*Reading passage*:
In our trace analysis, we found that the output length distribution for a given use case typically shifts 15-25% over a two-month period even when the model version is pinned. The semantic content shifts more subtly — harder to measure, but detectable using embedding-space comparisons against a baseline distribution established in the weeks after deployment.
These shifts are not always problems. Sometimes they reflect the model learning to handle a more mature user base. But without instrumentation, you can't tell the difference between healthy evolution and quiet degradation. Both look the same from a traditional monitoring perspective: requests come in, responses go out, no errors thrown.
Teams tend to think about AI failures in terms of the failures they've seen: the model says something factually wrong, refuses a legitimate request, or produces off-policy content. What full trace coverage reveals is that these categories aren't distributed the way intuition suggests.

*Supplied information*:
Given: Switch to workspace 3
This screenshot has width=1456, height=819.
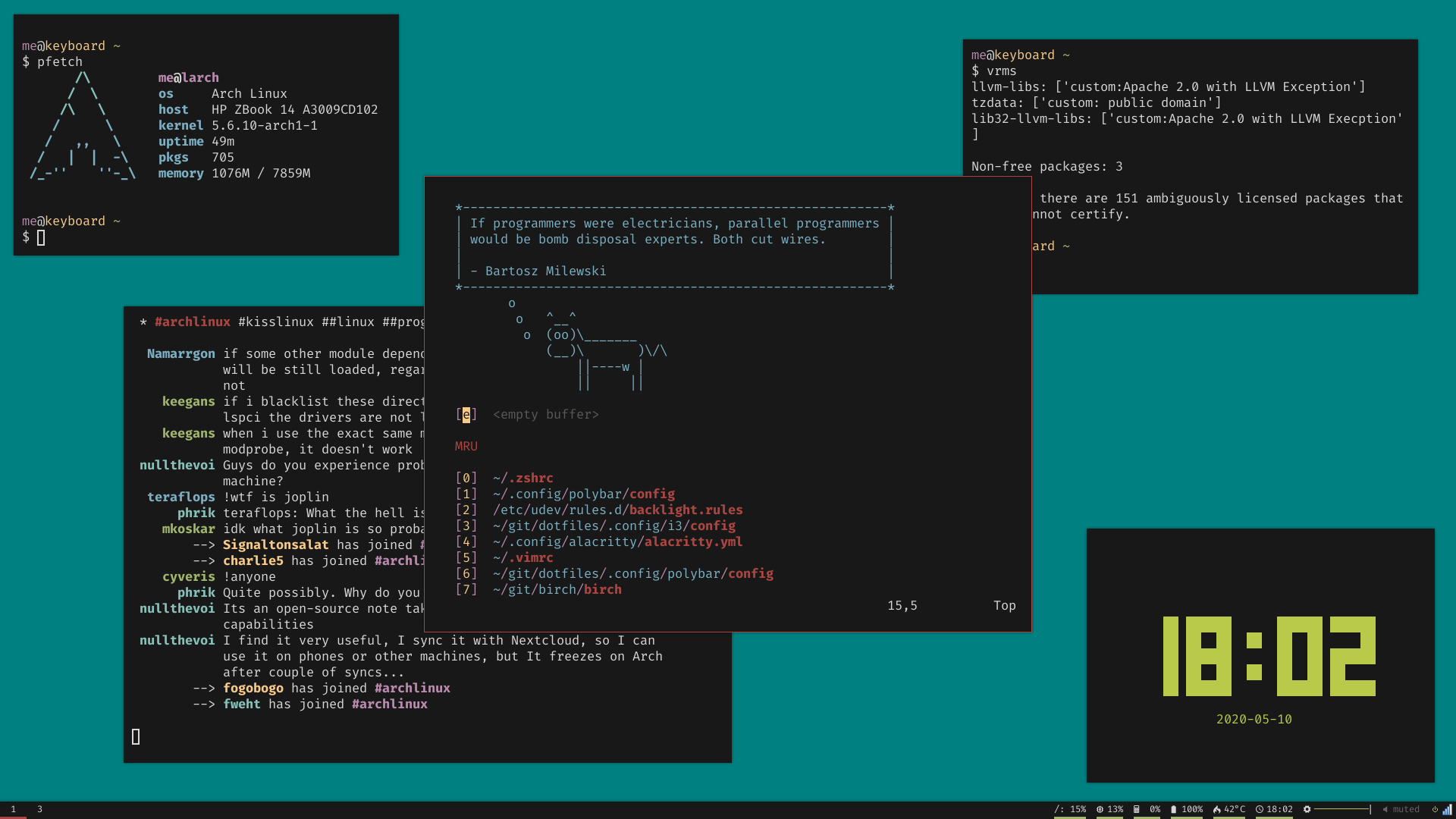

*Tasks for this exercise*:
(a) Reproduce the text on AI output drift between "These shifts are" and "no errors thrown.", inclusive, replacing "instrumentation" with "telemetry".
(b) Carry on the text on AI output drift from its final sentence.

*Answers below*:
(a)
These shifts are not always problems. Sometimes they reflect the model learning to handle a more mature user base. But without telemetry, you can't tell the difference between healthy evolution and quiet degradation. Both look the same from a traditional monitoring perspective: requests come in, responses go out, no errors thrown.

(b)
The most common failure mode we observe is not dramatic refusals or egregious outputs — it's subtle inconsistency. The same user asking materially identical questions on different days gets materially different answers, with no obvious explanation. This is the failure mode most likely to erode user trust over time, and it's nearly impossible to detect without comparing traces across sessions.
The second most common pattern is context window boundary effects: behavior changes significantly when conversation history crosses certain token thresholds, often in ways that suggest the model is not gracefully handling the truncation of earlier context. Teams that set context limits without testing boundary behavior tend to discover this one from user complaints rather than monitoring.
The teams that get the most value from trace data tend to share a few practices. First, they instrument the full request-response cycle, not just the model call itself — including prompt construction, any RAG retrieval steps, tool calls in agentic systems, and the post-processing applied to model outputs before they reach users. Tracing only the inference call gives you an incomplete picture.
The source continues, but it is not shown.